Records from a data collection

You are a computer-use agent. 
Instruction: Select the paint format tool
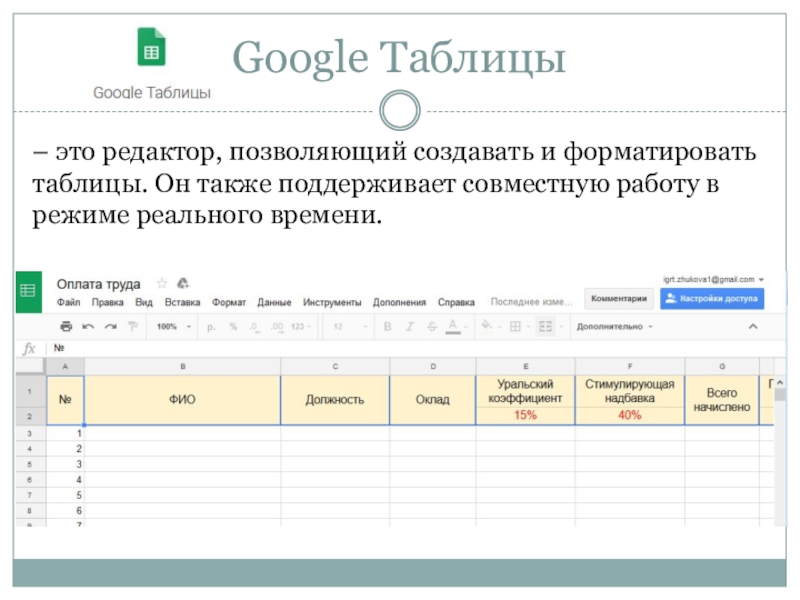pyautogui.click(x=131, y=326)
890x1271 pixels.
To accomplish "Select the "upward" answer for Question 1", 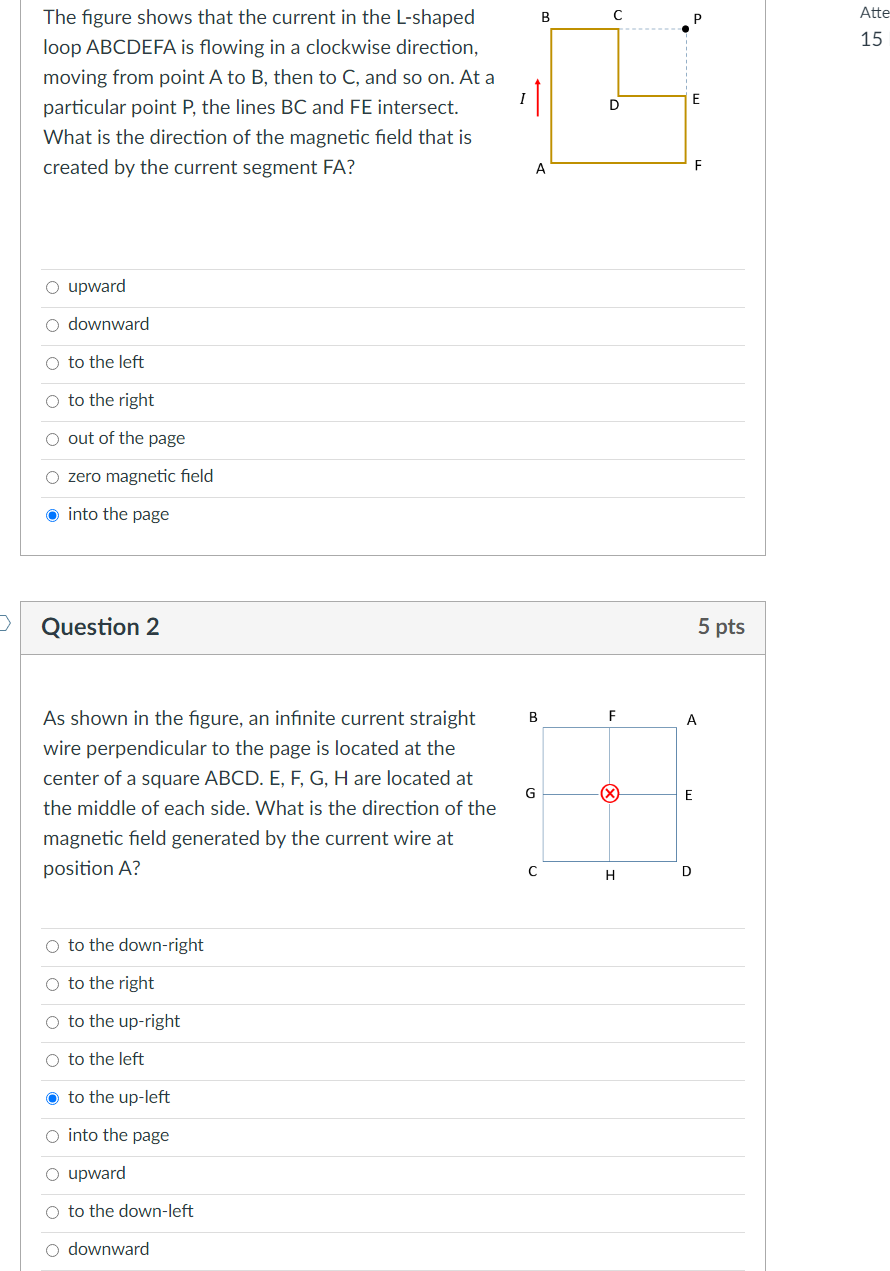I will (51, 287).
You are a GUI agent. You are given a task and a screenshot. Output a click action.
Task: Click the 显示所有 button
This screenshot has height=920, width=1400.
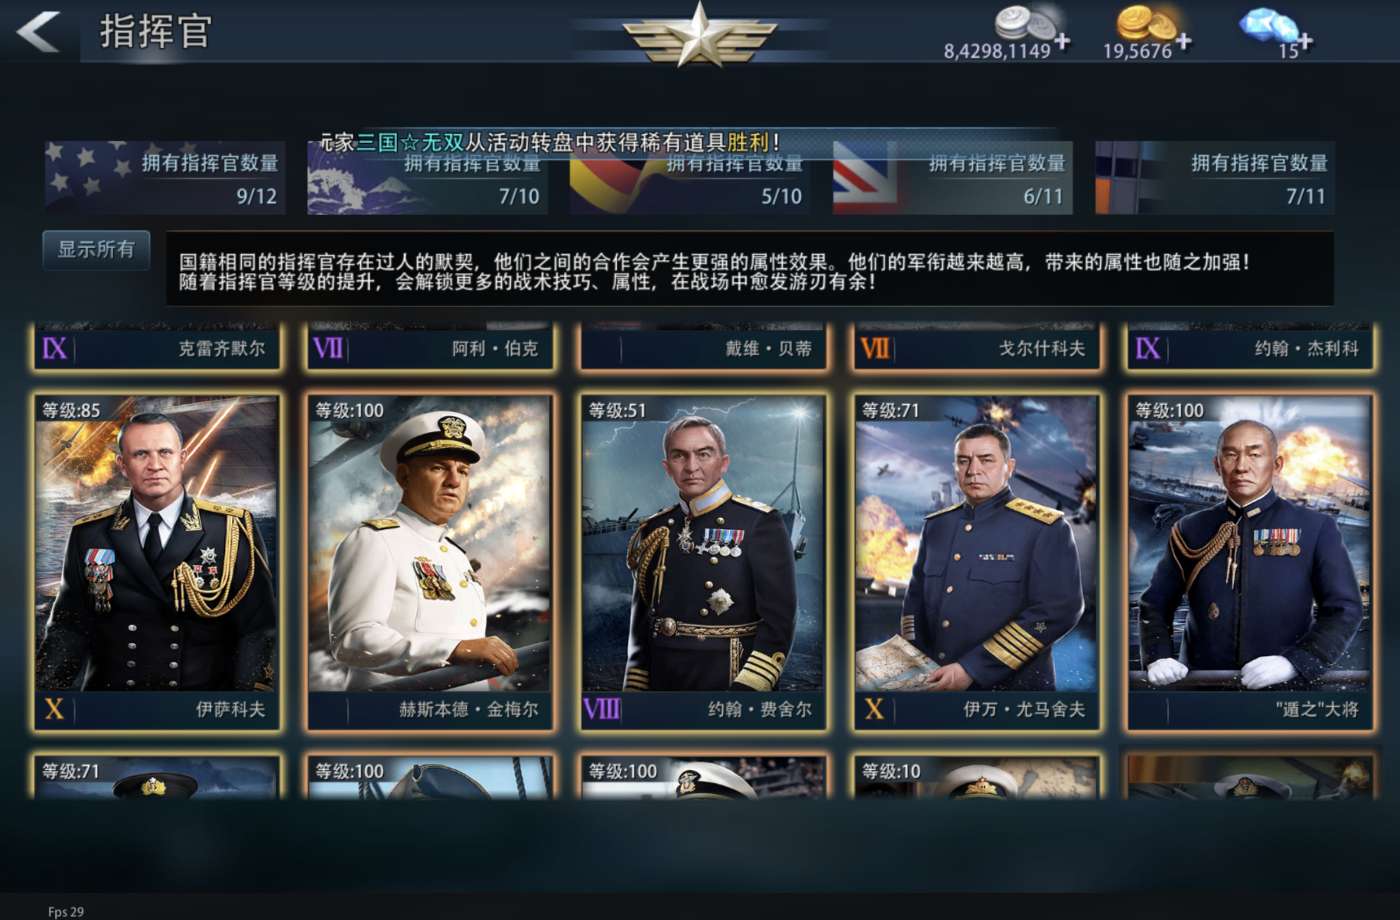click(96, 250)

Exercise instructions: Among the entries, how many lines contain the word "agent"? Give the number alone.

Task answer: 2